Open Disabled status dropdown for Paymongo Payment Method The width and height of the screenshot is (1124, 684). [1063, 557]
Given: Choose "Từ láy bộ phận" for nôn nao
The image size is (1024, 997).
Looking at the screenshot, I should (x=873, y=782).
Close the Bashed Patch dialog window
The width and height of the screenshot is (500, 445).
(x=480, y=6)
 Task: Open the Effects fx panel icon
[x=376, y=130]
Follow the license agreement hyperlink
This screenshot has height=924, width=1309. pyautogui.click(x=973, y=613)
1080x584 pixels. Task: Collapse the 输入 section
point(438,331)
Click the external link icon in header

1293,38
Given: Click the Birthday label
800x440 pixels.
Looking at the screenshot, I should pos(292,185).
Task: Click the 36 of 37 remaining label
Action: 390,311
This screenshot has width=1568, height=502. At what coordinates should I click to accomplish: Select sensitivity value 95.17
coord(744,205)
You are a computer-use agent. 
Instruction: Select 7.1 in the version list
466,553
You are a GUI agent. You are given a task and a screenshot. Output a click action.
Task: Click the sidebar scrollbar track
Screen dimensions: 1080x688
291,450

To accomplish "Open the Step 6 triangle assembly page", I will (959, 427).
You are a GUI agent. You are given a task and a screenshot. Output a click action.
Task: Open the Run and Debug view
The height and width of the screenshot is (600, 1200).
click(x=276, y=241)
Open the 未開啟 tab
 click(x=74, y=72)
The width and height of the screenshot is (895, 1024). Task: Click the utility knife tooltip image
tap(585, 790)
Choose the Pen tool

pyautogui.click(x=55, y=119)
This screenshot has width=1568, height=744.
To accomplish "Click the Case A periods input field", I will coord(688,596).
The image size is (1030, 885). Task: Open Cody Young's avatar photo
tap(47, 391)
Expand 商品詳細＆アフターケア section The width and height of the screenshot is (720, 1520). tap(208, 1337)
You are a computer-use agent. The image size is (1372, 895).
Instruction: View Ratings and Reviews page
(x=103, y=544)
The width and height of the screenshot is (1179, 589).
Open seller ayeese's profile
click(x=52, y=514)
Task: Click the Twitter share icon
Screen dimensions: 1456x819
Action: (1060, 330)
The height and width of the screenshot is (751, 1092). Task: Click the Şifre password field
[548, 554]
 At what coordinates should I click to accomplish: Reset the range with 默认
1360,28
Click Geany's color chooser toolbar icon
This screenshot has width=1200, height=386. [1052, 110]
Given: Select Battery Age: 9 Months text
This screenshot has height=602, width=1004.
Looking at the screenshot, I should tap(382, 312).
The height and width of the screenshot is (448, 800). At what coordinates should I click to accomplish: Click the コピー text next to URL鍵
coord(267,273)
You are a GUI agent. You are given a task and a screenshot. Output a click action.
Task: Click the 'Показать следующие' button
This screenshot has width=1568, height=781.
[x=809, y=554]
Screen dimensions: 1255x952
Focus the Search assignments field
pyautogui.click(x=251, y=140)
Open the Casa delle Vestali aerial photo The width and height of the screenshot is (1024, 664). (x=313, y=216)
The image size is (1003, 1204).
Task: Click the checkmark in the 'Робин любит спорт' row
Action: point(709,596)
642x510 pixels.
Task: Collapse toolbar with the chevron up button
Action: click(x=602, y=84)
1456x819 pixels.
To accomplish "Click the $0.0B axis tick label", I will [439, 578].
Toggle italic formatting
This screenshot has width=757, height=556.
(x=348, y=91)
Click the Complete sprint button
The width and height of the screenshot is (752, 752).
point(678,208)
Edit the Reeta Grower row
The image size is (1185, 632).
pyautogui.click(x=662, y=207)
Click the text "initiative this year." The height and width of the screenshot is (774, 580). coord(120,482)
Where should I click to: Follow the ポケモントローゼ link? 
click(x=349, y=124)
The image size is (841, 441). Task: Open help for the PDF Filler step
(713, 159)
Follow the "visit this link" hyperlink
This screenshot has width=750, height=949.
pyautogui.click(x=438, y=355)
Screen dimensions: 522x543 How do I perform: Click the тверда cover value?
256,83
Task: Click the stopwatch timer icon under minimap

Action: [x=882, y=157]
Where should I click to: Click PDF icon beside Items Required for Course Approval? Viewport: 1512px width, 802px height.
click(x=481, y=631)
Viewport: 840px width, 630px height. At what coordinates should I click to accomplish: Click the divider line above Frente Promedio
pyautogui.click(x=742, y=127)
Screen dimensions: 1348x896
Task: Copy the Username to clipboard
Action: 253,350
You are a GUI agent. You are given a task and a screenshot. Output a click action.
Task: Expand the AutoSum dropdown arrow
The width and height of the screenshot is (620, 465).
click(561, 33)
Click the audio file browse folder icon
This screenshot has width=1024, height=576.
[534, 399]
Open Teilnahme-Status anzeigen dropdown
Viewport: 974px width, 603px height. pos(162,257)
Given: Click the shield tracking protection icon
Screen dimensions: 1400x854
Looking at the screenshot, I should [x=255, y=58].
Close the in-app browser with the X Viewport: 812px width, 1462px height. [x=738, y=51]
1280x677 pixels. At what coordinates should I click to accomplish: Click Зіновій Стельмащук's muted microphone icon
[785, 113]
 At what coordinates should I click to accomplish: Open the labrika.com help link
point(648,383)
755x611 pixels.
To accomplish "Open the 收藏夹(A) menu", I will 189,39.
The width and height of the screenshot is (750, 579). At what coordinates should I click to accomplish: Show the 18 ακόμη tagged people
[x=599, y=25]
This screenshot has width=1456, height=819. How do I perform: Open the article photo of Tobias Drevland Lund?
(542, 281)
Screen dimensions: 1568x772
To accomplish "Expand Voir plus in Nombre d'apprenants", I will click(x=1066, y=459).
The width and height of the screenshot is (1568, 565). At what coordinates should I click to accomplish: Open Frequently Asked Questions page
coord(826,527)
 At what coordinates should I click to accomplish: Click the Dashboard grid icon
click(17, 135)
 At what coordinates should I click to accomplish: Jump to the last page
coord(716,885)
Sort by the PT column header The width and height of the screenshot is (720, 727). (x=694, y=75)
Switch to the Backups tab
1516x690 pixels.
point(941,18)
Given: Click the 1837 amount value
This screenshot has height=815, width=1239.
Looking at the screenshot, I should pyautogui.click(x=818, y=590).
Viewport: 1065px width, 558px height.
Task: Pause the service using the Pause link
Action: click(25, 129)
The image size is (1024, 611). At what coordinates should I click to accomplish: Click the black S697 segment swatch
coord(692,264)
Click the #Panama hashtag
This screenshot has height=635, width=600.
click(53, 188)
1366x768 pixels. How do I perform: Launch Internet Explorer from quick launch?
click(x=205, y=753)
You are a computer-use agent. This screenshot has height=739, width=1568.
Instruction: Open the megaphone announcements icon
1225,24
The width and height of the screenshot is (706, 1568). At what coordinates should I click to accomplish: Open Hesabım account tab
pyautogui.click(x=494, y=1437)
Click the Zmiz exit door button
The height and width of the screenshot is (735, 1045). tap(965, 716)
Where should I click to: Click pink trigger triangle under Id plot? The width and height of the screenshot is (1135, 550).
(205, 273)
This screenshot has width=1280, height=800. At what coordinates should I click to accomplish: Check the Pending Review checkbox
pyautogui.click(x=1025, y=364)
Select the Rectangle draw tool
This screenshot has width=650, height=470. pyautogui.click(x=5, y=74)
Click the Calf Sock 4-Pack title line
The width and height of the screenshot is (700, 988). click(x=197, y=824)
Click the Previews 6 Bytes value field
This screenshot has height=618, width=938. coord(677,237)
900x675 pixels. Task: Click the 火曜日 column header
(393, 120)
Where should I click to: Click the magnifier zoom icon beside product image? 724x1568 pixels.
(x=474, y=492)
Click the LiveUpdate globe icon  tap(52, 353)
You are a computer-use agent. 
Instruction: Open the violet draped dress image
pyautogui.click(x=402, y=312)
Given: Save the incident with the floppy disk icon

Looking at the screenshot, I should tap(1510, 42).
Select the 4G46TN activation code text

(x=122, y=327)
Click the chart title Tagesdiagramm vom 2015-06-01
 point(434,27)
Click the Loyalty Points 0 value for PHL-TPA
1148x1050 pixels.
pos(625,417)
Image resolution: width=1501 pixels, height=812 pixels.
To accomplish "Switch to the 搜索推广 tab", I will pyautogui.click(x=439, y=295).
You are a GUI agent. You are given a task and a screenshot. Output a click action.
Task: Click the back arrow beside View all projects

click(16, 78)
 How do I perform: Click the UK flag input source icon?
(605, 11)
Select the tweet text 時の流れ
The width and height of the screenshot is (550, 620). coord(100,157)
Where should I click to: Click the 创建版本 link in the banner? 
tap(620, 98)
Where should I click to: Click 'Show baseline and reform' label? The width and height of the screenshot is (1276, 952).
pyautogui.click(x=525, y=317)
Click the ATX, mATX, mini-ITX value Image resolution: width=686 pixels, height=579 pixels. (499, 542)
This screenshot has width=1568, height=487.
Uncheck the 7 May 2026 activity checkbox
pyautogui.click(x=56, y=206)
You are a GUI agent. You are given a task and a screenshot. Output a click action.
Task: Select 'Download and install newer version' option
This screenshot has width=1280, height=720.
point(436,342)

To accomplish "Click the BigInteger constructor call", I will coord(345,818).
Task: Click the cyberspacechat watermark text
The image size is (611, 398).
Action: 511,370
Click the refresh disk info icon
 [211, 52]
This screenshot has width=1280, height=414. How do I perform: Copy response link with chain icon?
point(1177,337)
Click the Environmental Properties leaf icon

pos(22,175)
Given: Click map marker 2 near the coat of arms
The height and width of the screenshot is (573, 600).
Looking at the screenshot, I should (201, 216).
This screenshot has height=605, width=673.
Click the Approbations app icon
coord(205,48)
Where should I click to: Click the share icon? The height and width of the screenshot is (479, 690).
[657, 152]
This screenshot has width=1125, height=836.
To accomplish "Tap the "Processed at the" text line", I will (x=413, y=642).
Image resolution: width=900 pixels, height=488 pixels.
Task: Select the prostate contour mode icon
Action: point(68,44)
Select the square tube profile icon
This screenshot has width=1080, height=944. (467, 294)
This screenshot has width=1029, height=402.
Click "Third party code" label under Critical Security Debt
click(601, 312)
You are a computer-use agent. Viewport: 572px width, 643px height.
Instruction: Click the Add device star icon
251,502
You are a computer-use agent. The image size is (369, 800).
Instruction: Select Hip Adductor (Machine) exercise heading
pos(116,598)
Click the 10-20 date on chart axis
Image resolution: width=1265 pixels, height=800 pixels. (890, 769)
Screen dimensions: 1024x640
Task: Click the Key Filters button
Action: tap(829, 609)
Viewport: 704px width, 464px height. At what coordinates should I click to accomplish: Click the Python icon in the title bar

◆ Task instructions
Among the entries above, find the line with "Screen dimensions: 1400x854" and the line with "Given: Click the 1837 amount value"; give again exactly these two lines and all lines between them.

◆ Answer
Screen dimensions: 1400x854
Looking at the screenshot, I should [x=255, y=58].
Close the in-app browser with the X Viewport: 812px width, 1462px height. [x=738, y=51]
1280x677 pixels. At what coordinates should I click to accomplish: Click Зіновій Стельмащук's muted microphone icon
[785, 113]
 At what coordinates should I click to accomplish: Open the labrika.com help link
point(648,383)
755x611 pixels.
To accomplish "Open the 收藏夹(A) menu", I will 189,39.
The width and height of the screenshot is (750, 579). At what coordinates should I click to accomplish: Show the 18 ακόμη tagged people
[x=599, y=25]
This screenshot has width=1456, height=819. How do I perform: Open the article photo of Tobias Drevland Lund?
(542, 281)
Screen dimensions: 1568x772
To accomplish "Expand Voir plus in Nombre d'apprenants", I will click(x=1066, y=459).
The width and height of the screenshot is (1568, 565). At what coordinates should I click to accomplish: Open Frequently Asked Questions page
coord(826,527)
 At what coordinates should I click to accomplish: Click the Dashboard grid icon
click(17, 135)
 At what coordinates should I click to accomplish: Jump to the last page
coord(716,885)
Sort by the PT column header The width and height of the screenshot is (720, 727). (x=694, y=75)
Switch to the Backups tab
1516x690 pixels.
point(941,18)
Given: Click the 1837 amount value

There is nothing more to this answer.